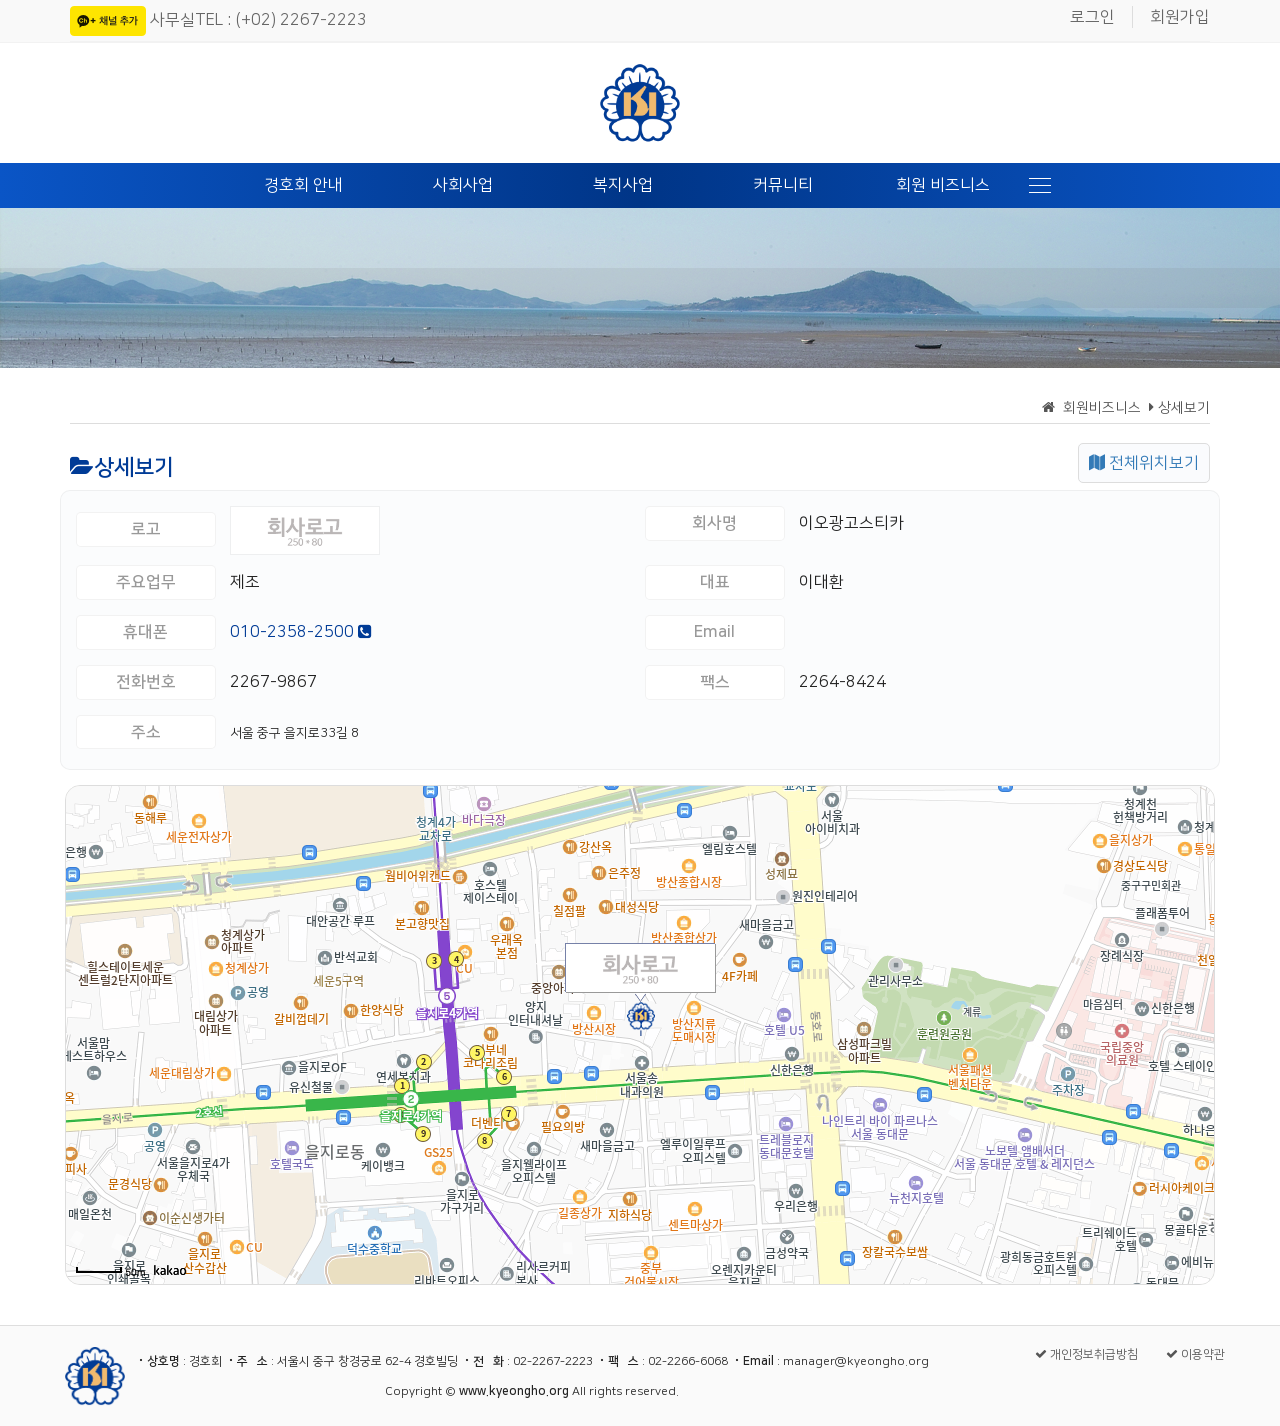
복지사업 (623, 185)
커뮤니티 (783, 185)
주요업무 (146, 582)
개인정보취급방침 (1086, 1354)
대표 (715, 582)
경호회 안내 (303, 185)
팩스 (715, 682)
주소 (146, 732)
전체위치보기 (1144, 463)
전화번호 (146, 682)
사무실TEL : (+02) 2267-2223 (258, 20)
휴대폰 (145, 632)
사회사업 (463, 185)
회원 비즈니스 (943, 185)
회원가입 (1180, 17)
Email (714, 632)
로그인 (1092, 17)
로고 (146, 529)
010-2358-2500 (301, 632)
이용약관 (1195, 1354)
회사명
━━━
SHORT PROBLEM:
Please quote every item above word for word, leaving out the pictures.

RESULT OF THIS EXERCISE:
복지사업 (623, 185)
커뮤니티 (783, 185)
주요업무 (146, 582)
개인정보취급방침 (1086, 1354)
대표 (715, 582)
경호회 안내 (303, 185)
팩스 (715, 682)
주소 (146, 732)
전체위치보기 (1144, 463)
전화번호 (146, 682)
사무실TEL : (+02) 2267-2223 (258, 20)
휴대폰 (145, 632)
사회사업 (463, 185)
회원 비즈니스 (943, 185)
회원가입 (1180, 17)
Email (714, 632)
로그인 (1092, 17)
로고 (146, 529)
010-2358-2500 (301, 632)
이용약관 (1195, 1354)
회사명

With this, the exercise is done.